Paycheck Protection Flexibility Act makes loan forgiveness more borrower friendly

On June 5, 2020, the president signed into law the bipartisan Paycheck Protection Flexibility Act of 2020 (PPFA), which eases rules on how Paycheck Protection Program (PPP) loan funds can be used and extends the forgiveness application deadline from eight weeks from the origination date of the loan to 24 weeks from the origination date or December 31, 2020, whichever is earlier.

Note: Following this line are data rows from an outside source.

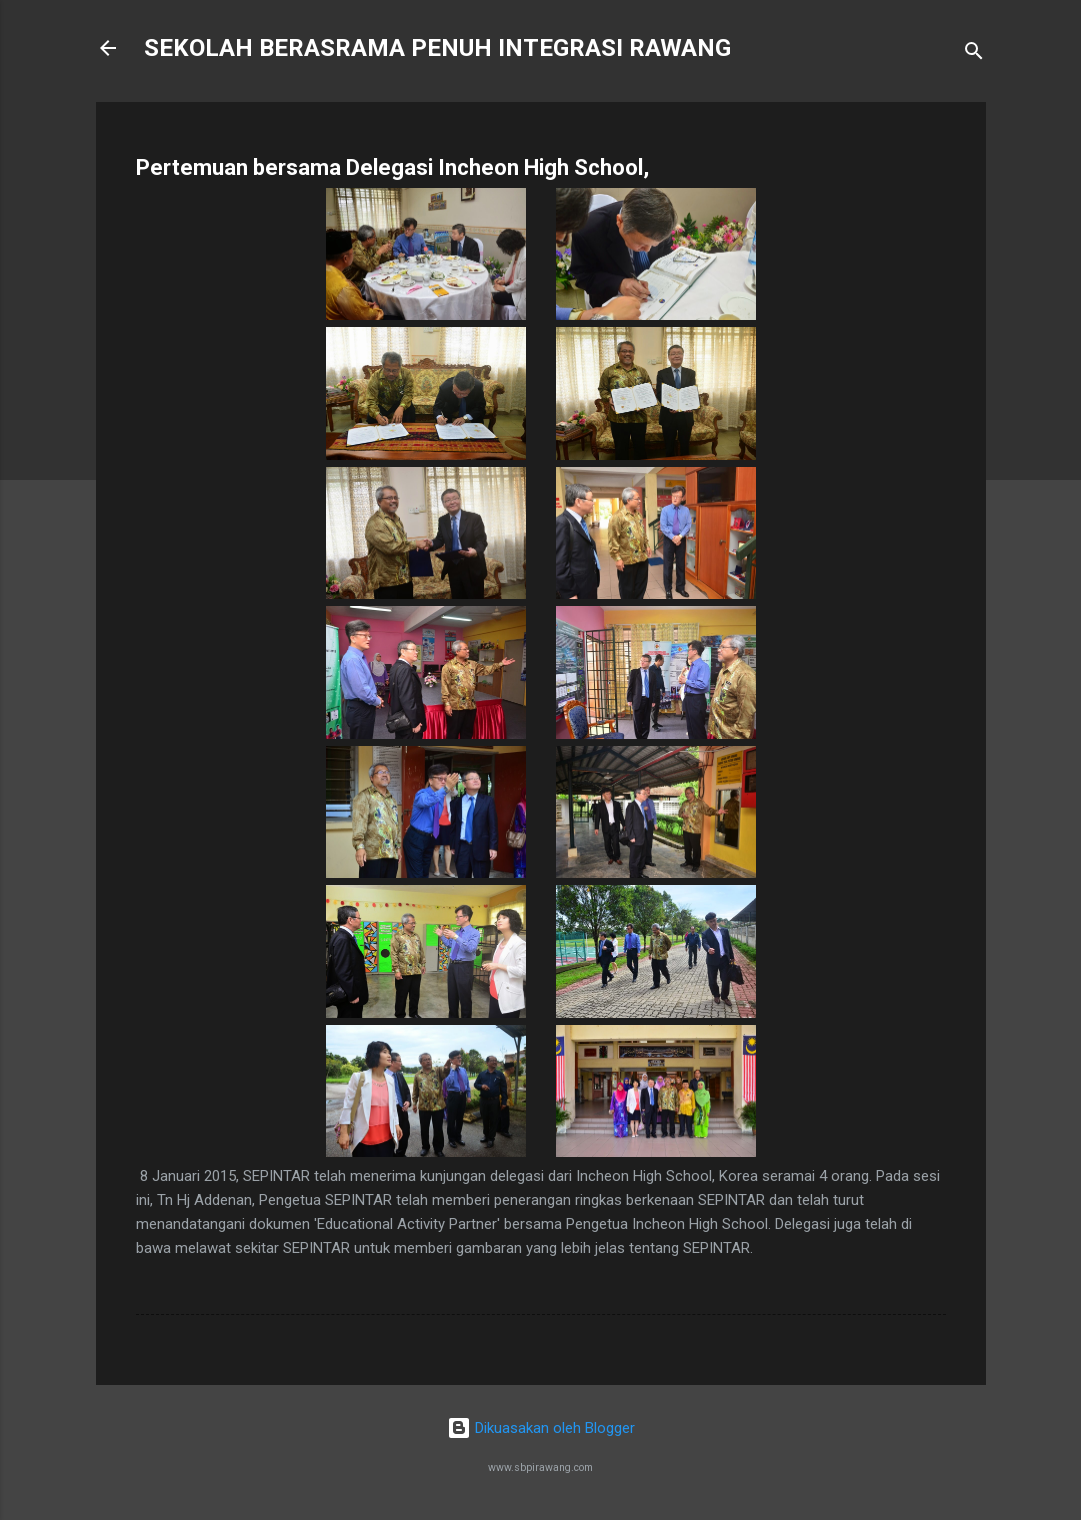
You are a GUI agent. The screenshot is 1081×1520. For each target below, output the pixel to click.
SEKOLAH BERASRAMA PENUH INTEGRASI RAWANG (437, 48)
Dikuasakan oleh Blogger (541, 1428)
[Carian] (974, 54)
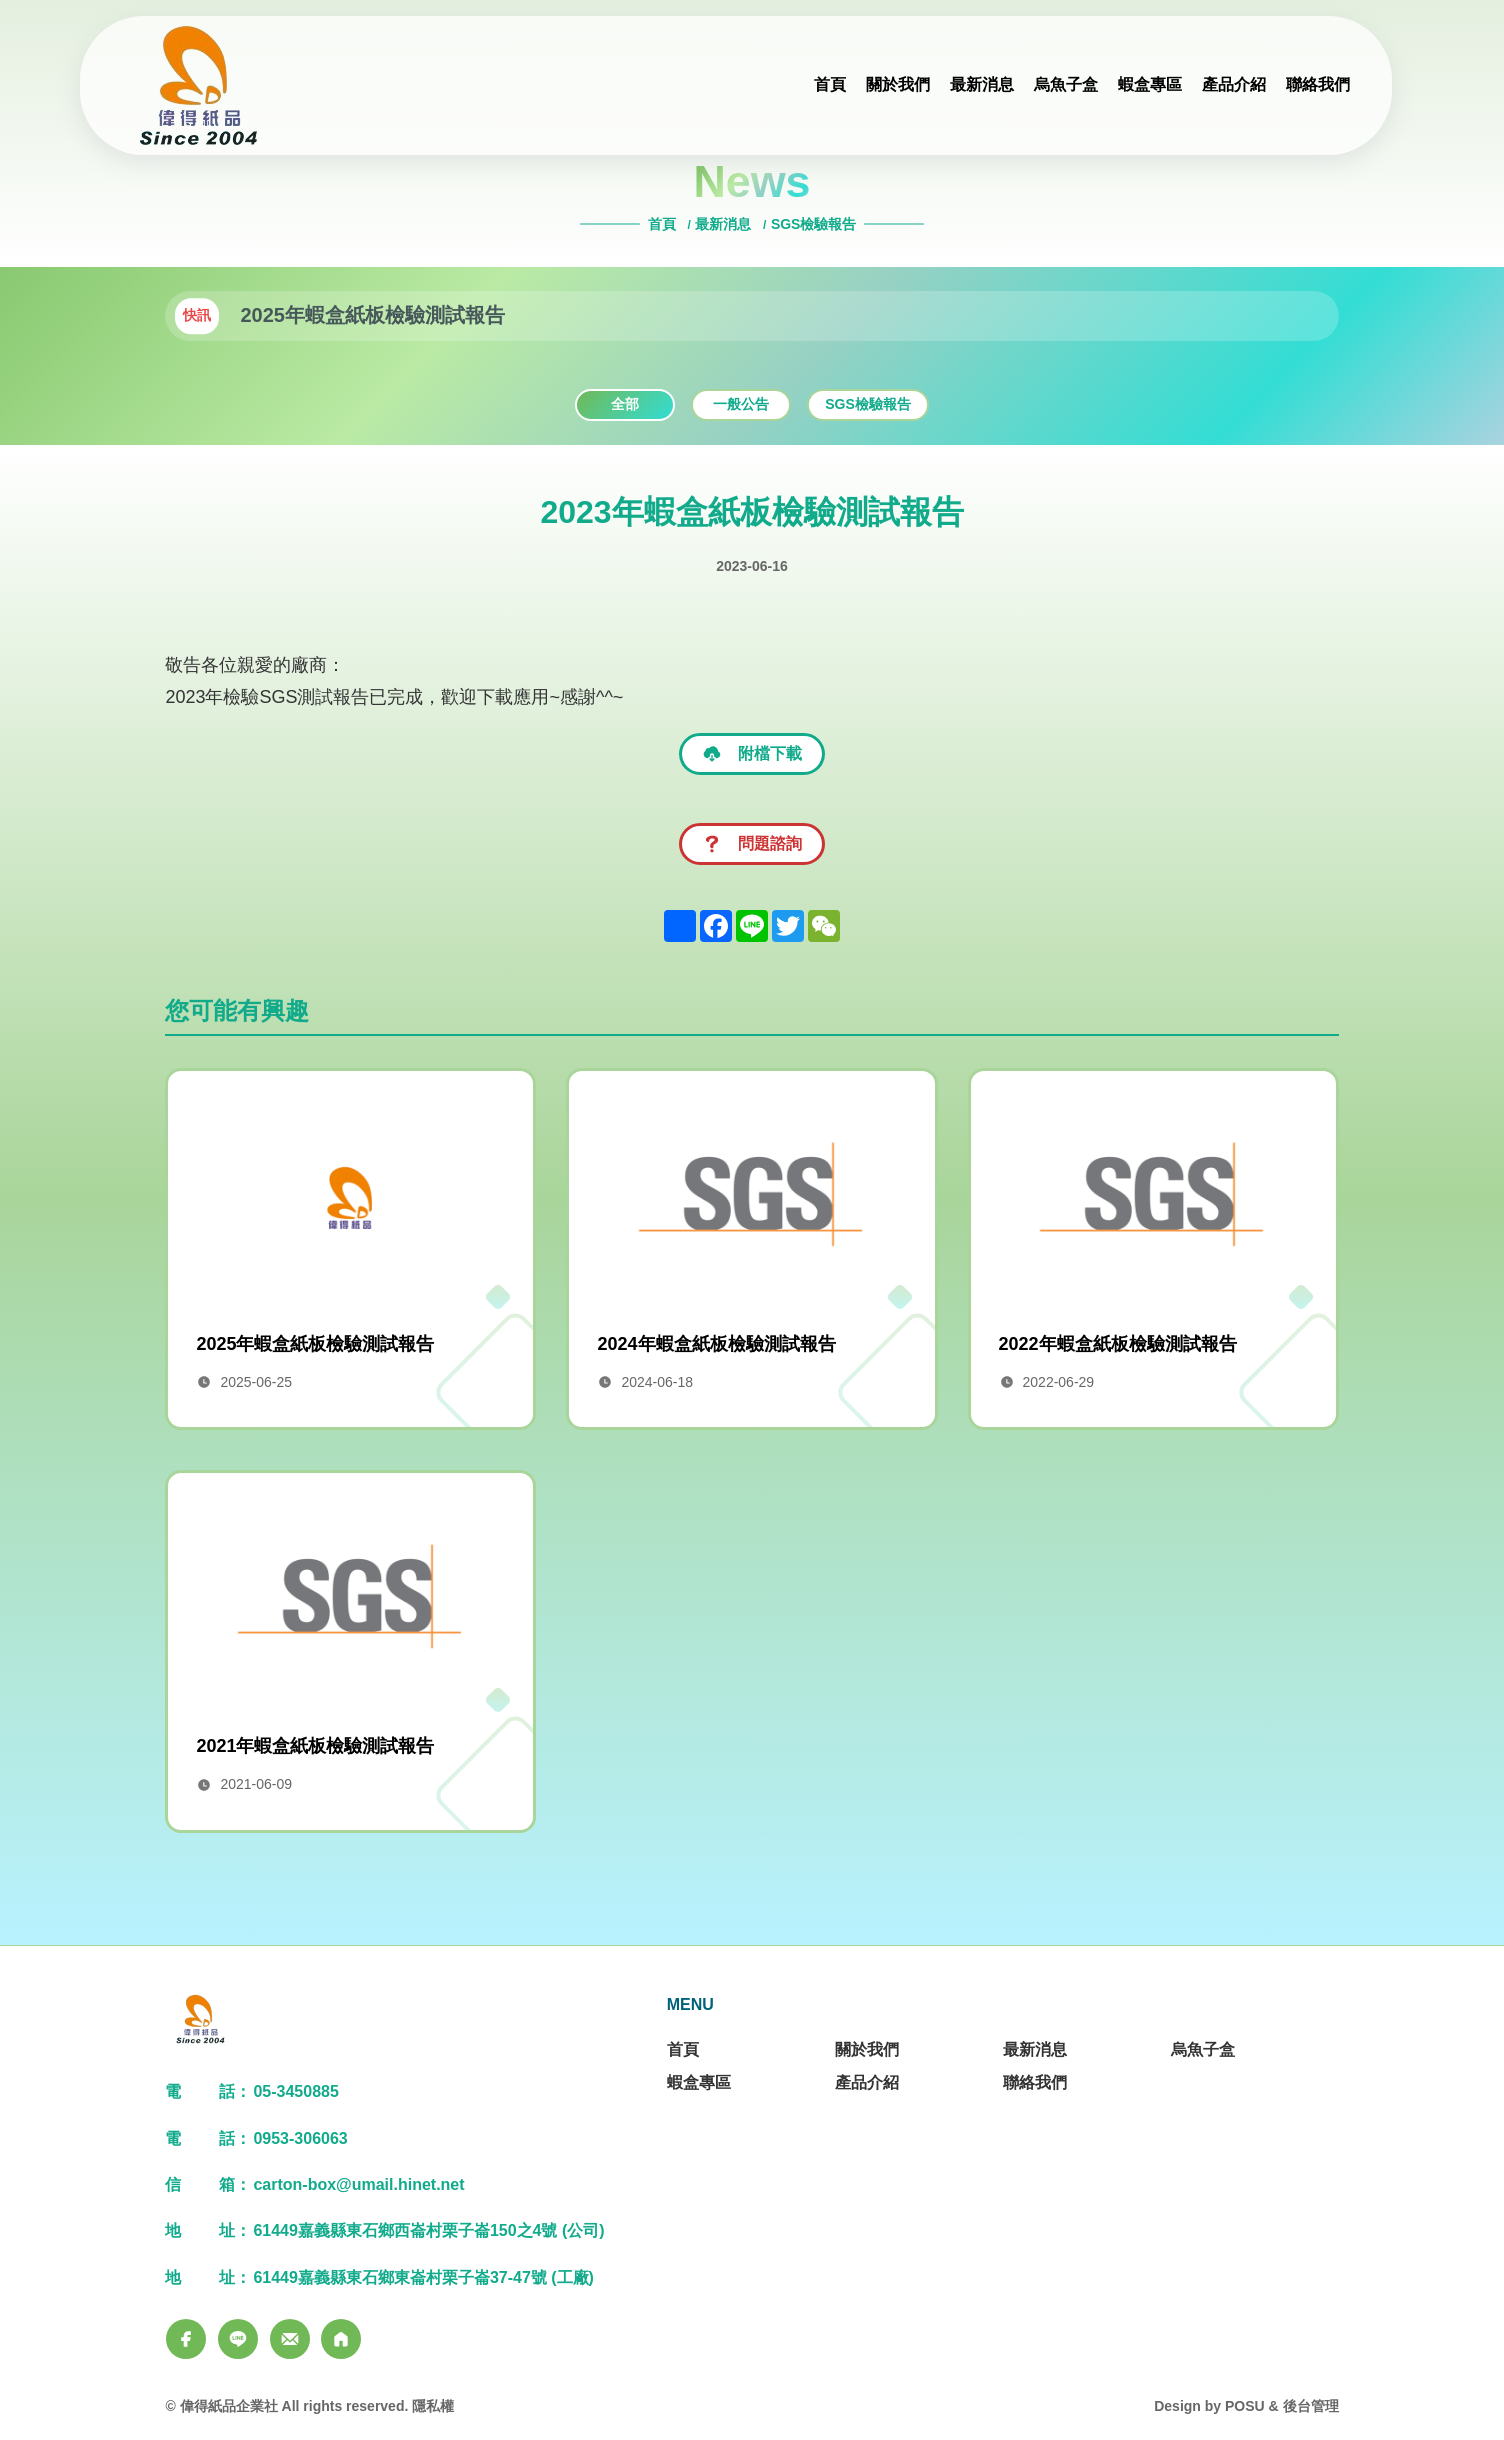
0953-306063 (300, 2138)
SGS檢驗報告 (814, 224)
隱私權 (433, 2406)
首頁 (664, 224)
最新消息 (723, 224)
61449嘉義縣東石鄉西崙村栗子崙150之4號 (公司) (428, 2230)
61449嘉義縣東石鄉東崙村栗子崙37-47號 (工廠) (423, 2277)
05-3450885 (295, 2091)
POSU (1245, 2406)
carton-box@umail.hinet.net (358, 2184)
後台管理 (1311, 2406)
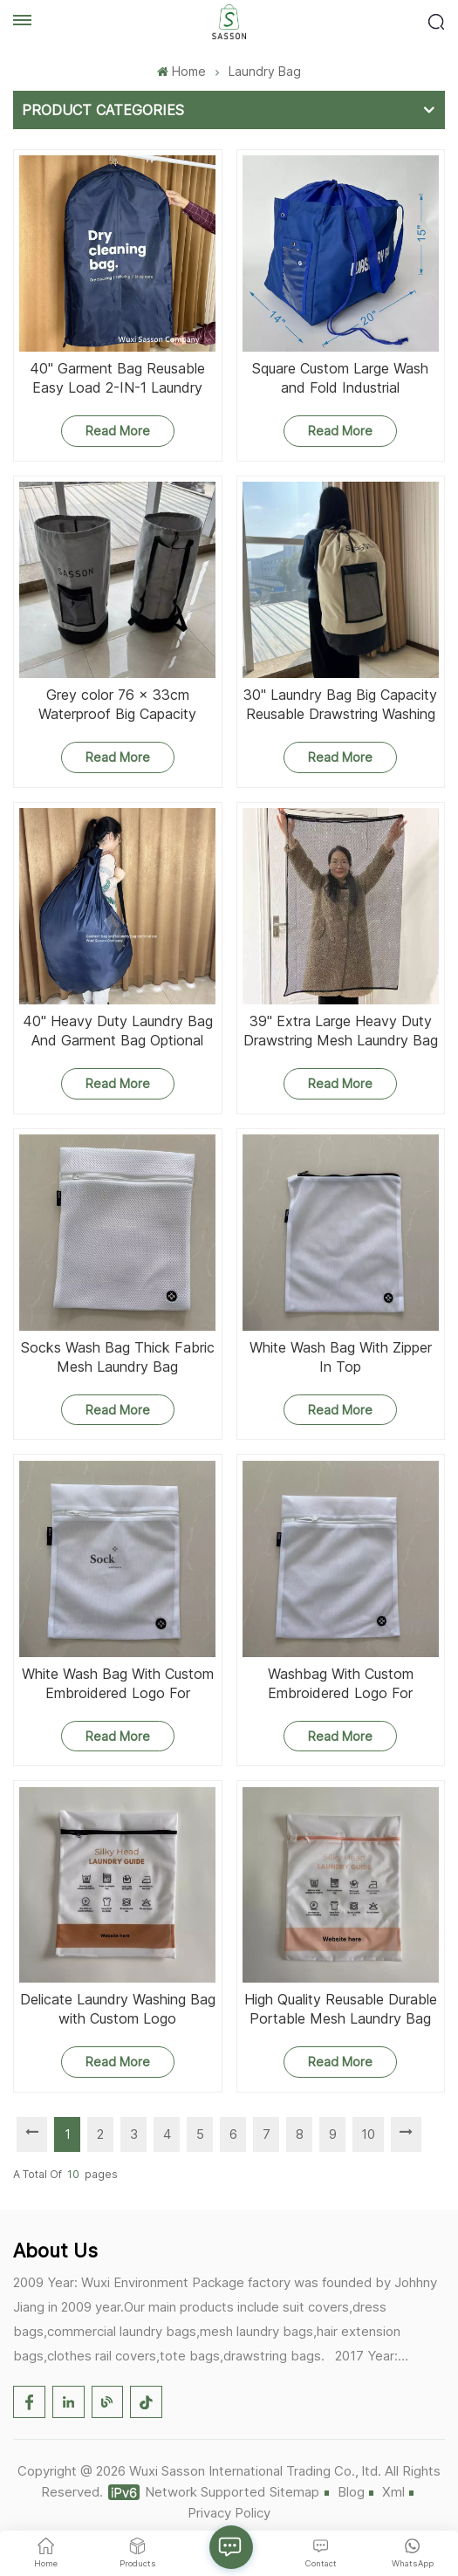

This will be welcome news to many PPP borrowers. Prior to the passage of the PPFA, full loan forgiveness was limited to recipients who used all of their funds within eight weeks of the loan date and spent 75% of the funds on payroll costs. In addition to extending the covered period to 24 weeks, the PPFA reduces the required payroll portion of funds to 60% and gives employers until December 31, 2020 (extended from June 30, 2020) to rehire laid-off and furloughed employees. Additionally, borrowers will no longer have their forgiveness amount reduced for a decrease in employee numbers if they can document they could not rehire the individuals who were employees on February 15, 2020, find qualified employees to fill open positions by December 31, 2020, or were unable to restore business operations to February 15, 2020 levels as a result of COVID-19 restrictions.

For borrowers that are unable to receive full loan forgiveness, the PPFA extends the loan maturity period from two years to five years and maintains the 1% interest rate established under the CARES Act. Existing borrowers can extend their loans up to five years if their lender agrees. The PPFA also allows recipients to delay payment of their payroll taxes.